A flat on the Isle of Cumbrae is being used as a base for a mission to find life on Mars.
The seafront flat in Millport, Isle of Cumbrae, North Ayrshire, is being used as a command hub for a mock-up operation to help prepare for the ExoMars mission being run by the European Space Agency which will launch next year and land in 2023.
Professor John Parnell, 64, a geologist at the University of Aberdeen, turned his living room in the flat into a base using just a laptop.
He logs on to video-link with a quarry in Leicester being used to simulate the surface of Mars, and will analyse rocks and minerals to look for evidence when the mission starts.
Scientists need to practice interpreting data that will be sent back 400 million kilometres by a rover, to be analysed in Millport.
Although he doubts they will find any life on Mars now, he believes it may have existed in the past.
Professor Parnell, who got involved through his job, said: “The mission ExoMars is primarily organised by the European Space Agency and is due to fly to Mars next year and its intention is to look for evidence of life.

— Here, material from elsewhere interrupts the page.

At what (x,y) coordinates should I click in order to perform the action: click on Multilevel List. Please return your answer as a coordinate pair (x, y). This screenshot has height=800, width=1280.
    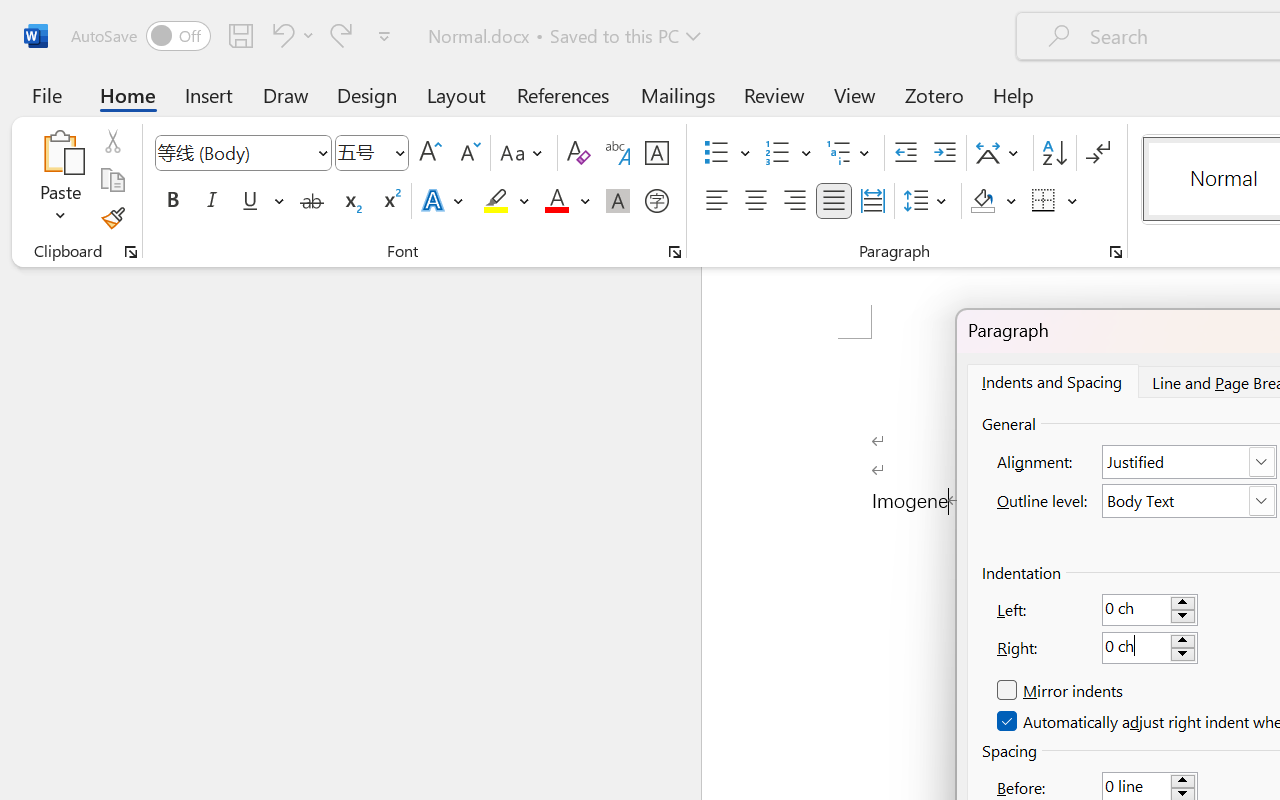
    Looking at the image, I should click on (850, 153).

“That probably means life on Mars in the distant past – the surface of Mars is not at all conducive to life now.
“I would be very surprised if there was any living right now.
“As to the past, I think it’s probably 50/50.
“Even if it had been there, we’re going to have to try very hard.
“If you landed a spacecraft on many parts of the Earth, you might find it difficult to prove there was life there – the evidence is there but actually finding it is not easy.”
He was teaching students remotely from the flat he bought in 2014 when he realised he could run the base from there.
Professor Parnell said: “The mission involves a number of different scientific instruments, most of which will be on a rover which will trundle slowly over the planet’s surface.
“These include a camera, a drill, several different instruments which can undertake chemical analyses of the rocks there to work out what the rocks are made of in terms of their chemical and mineral elements.
“At the site of the field trip, the people who at the site have multiple screens – ones showing the rocks, a simulation of getting a signal back from Mars.
“They also have a screen that has me on the other end and I am giving them guidance as to what they are looking at.
“There is also a close up camera, allowing them to focus on specific rocks.
“We’re trying to avoid them actually walking up and touching rocks, they’re looking at a screen to simulate them seeing the rocks from another planet and then getting real-time guidance from me.
“Part of this is training young people, whose experience is not as great as mine.”
Last month scientists trialled a Raman spectrometer – which helps identify minerals – in preparation for the mission but more people need to be trained to use it.
He added: “We need to make sure that is thoroughly calibrated and tested on the kinds of minerals we’re expecting to look for.
“If you imagine how this will work on Mars, they are in a mission control room somewhere in Europe and they need to make decisions about how to deploy the instrument and interpret the data in a completely remote manner.”